■ **Aim of the task**
Repeat the lines from the line with "Image resolution: width=360, height=1422." to the line with "Privacy policy (401, 2082)" in the listing below, keeping both end lines and adding nothing.
════════════════════
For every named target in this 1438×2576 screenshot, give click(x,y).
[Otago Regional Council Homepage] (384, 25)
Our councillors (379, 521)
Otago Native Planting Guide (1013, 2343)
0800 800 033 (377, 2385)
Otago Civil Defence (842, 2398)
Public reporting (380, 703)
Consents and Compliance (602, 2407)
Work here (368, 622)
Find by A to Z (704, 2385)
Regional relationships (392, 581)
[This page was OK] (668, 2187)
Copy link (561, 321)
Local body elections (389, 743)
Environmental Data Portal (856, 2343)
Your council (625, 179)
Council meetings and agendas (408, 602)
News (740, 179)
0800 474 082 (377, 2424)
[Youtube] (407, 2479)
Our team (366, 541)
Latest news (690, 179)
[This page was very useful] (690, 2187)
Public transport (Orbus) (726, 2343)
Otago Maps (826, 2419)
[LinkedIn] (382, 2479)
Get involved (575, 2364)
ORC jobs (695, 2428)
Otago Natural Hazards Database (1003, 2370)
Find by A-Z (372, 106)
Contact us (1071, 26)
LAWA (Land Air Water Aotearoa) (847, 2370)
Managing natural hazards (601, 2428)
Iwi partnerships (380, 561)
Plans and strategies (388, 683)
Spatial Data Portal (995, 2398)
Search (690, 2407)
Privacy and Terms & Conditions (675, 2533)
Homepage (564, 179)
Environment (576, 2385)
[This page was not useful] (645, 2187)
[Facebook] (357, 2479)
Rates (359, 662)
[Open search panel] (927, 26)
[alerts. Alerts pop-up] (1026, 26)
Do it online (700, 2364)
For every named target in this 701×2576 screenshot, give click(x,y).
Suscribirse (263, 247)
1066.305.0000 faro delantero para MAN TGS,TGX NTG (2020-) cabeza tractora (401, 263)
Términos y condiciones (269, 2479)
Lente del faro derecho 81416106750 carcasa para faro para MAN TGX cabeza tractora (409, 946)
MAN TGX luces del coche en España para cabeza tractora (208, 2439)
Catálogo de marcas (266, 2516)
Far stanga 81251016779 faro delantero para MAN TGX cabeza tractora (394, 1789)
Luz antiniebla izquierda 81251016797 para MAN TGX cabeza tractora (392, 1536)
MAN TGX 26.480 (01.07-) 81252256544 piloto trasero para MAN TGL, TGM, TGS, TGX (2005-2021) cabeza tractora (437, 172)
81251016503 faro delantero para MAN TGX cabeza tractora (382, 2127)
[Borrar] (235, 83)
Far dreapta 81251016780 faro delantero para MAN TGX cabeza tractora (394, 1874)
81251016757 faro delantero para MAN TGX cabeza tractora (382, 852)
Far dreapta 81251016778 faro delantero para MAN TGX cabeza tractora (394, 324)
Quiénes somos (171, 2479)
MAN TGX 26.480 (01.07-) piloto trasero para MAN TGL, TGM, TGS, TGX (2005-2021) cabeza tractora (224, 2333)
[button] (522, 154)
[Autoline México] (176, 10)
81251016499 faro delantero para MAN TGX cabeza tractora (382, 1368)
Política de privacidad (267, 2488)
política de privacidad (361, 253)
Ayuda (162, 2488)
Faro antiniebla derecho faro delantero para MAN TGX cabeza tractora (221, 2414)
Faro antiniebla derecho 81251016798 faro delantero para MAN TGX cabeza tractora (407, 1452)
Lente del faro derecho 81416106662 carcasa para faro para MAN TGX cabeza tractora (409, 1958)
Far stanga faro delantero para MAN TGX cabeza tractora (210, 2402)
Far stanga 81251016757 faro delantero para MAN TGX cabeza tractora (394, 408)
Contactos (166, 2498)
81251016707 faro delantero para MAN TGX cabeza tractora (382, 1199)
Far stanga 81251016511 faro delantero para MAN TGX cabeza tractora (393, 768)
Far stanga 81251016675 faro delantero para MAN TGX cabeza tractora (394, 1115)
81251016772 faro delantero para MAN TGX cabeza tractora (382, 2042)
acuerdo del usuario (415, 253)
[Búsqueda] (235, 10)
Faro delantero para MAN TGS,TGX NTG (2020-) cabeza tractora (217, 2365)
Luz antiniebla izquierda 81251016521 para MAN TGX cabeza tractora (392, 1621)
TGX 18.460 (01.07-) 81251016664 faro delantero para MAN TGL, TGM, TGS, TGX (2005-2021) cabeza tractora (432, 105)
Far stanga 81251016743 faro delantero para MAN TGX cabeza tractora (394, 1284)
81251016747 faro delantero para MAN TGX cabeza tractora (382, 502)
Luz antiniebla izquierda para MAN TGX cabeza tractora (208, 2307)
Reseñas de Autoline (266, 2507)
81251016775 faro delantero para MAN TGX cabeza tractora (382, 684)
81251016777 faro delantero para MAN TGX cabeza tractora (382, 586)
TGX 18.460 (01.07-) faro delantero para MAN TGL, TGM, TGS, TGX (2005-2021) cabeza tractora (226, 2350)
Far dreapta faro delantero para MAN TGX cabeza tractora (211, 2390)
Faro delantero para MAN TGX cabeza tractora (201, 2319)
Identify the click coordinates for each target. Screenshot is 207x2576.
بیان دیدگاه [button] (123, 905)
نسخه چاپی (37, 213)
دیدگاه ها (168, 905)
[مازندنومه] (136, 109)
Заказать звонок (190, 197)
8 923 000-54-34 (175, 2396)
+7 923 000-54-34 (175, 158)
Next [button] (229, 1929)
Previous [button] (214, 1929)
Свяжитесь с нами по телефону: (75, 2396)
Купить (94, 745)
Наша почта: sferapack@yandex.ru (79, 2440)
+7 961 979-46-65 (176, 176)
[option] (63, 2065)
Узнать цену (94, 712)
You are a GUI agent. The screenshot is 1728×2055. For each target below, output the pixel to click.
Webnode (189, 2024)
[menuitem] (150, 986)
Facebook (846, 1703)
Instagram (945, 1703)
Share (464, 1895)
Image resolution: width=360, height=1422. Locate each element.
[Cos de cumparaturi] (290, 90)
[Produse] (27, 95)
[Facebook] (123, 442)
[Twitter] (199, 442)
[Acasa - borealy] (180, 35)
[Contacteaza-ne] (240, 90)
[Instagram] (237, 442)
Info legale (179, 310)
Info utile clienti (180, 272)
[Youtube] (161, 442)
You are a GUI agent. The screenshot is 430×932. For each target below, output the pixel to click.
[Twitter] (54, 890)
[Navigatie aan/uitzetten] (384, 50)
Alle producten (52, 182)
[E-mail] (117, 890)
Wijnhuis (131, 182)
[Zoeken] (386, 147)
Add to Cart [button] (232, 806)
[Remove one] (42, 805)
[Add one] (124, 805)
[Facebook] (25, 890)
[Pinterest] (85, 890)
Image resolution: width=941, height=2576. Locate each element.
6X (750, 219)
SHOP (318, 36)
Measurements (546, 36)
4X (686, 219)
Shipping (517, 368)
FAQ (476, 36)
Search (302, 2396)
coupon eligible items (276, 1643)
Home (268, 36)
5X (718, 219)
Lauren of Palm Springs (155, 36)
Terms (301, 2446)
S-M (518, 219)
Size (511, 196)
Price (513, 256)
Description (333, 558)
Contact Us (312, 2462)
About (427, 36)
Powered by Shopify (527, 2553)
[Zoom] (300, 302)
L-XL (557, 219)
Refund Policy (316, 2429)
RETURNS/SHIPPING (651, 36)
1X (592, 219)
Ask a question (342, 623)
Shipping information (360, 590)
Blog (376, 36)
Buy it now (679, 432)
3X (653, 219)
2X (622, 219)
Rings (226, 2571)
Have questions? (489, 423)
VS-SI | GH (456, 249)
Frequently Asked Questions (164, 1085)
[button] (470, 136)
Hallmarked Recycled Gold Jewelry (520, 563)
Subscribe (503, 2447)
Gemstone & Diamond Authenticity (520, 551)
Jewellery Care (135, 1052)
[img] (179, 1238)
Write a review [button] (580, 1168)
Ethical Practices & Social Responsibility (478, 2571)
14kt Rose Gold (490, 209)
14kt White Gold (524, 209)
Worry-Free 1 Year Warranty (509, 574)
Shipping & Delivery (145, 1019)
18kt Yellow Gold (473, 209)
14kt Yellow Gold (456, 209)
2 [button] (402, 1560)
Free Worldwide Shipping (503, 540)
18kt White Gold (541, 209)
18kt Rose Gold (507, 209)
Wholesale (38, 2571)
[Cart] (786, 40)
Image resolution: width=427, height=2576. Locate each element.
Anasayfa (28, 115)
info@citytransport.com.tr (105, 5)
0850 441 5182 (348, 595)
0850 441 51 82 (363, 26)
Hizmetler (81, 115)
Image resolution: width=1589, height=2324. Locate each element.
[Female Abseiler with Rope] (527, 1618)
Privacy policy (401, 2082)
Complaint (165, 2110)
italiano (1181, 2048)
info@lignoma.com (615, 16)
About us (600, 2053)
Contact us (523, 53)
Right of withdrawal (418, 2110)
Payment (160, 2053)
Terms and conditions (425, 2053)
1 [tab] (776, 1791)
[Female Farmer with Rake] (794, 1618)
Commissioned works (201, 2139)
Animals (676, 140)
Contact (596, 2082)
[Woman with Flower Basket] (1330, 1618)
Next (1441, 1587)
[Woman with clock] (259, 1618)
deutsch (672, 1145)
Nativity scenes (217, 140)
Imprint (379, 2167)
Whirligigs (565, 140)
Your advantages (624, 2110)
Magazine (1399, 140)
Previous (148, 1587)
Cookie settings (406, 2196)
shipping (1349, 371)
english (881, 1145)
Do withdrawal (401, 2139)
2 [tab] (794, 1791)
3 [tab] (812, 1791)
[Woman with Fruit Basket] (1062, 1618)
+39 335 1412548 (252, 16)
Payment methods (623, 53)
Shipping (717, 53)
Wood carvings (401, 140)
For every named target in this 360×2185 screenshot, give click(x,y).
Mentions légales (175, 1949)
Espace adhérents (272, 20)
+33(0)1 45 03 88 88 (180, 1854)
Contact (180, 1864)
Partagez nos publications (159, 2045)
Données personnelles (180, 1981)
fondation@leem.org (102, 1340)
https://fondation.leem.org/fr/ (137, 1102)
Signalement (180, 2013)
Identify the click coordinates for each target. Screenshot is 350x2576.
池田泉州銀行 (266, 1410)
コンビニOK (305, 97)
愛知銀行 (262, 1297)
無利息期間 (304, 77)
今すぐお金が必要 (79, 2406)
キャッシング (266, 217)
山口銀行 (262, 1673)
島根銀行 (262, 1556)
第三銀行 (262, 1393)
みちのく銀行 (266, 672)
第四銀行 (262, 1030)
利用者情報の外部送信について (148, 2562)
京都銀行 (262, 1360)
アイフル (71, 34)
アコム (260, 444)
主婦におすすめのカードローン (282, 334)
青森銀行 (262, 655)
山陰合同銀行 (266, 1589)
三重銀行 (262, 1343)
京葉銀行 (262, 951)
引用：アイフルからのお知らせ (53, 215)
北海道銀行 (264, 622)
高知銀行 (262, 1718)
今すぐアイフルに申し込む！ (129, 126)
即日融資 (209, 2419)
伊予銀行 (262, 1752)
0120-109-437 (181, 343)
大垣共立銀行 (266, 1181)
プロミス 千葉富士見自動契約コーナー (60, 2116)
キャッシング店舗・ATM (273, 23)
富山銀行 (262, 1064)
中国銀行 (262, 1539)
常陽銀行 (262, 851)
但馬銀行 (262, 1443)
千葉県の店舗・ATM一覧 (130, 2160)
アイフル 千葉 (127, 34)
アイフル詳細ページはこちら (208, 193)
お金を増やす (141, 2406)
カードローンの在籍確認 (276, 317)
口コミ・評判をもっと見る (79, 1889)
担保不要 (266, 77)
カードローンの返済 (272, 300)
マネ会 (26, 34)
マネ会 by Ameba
════════════════════
■ **Your solution**
Image resolution: width=360, height=1422. Locate each element.
[Cos de cumparaturi] (290, 90)
[Produse] (27, 95)
[Facebook] (123, 442)
[Twitter] (199, 442)
[Acasa - borealy] (180, 35)
[Contacteaza-ne] (240, 90)
[Instagram] (237, 442)
Info legale (179, 310)
Info utile clienti (180, 272)
[Youtube] (161, 442)
You are a GUI agent. The screenshot is 430×932. For each target below, output the pixel to click.
[Twitter] (54, 890)
[Navigatie aan/uitzetten] (384, 50)
Alle producten (52, 182)
[E-mail] (117, 890)
Wijnhuis (131, 182)
[Zoeken] (386, 147)
Add to Cart [button] (232, 806)
[Remove one] (42, 805)
[Add one] (124, 805)
[Facebook] (25, 890)
[Pinterest] (85, 890)
Image resolution: width=941, height=2576. Locate each element.
6X (750, 219)
SHOP (318, 36)
Measurements (546, 36)
4X (686, 219)
Shipping (517, 368)
FAQ (476, 36)
Search (302, 2396)
coupon eligible items (276, 1643)
Home (268, 36)
5X (718, 219)
Lauren of Palm Springs (155, 36)
Terms (301, 2446)
S-M (518, 219)
Size (511, 196)
Price (513, 256)
Description (333, 558)
Contact Us (312, 2462)
About (427, 36)
Powered by Shopify (527, 2553)
[Zoom] (300, 302)
L-XL (557, 219)
Refund Policy (316, 2429)
RETURNS/SHIPPING (651, 36)
1X (592, 219)
Ask a question (342, 623)
Shipping information (360, 590)
Blog (376, 36)
Buy it now (679, 432)
3X (653, 219)
2X (622, 219)
Rings (226, 2571)
Have questions? (489, 423)
VS-SI | GH (456, 249)
Frequently Asked Questions (164, 1085)
[button] (470, 136)
Hallmarked Recycled Gold Jewelry (520, 563)
Subscribe (503, 2447)
Gemstone & Diamond Authenticity (520, 551)
Jewellery Care (135, 1052)
[img] (179, 1238)
Write a review [button] (580, 1168)
Ethical Practices & Social Responsibility (478, 2571)
14kt Rose Gold (490, 209)
14kt White Gold (524, 209)
Worry-Free 1 Year Warranty (509, 574)
Shipping & Delivery (145, 1019)
18kt Yellow Gold (473, 209)
14kt Yellow Gold (456, 209)
2 [button] (402, 1560)
Free Worldwide Shipping (503, 540)
18kt White Gold (541, 209)
18kt Rose Gold (507, 209)
Wholesale (38, 2571)
[Cart] (786, 40)
Image resolution: width=427, height=2576. Locate each element.
Anasayfa (28, 115)
info@citytransport.com.tr (105, 5)
0850 441 5182 (348, 595)
0850 441 51 82 (363, 26)
Hizmetler (81, 115)
Image resolution: width=1589, height=2324. Locate each element.
[Female Abseiler with Rope] (527, 1618)
Privacy policy (401, 2082)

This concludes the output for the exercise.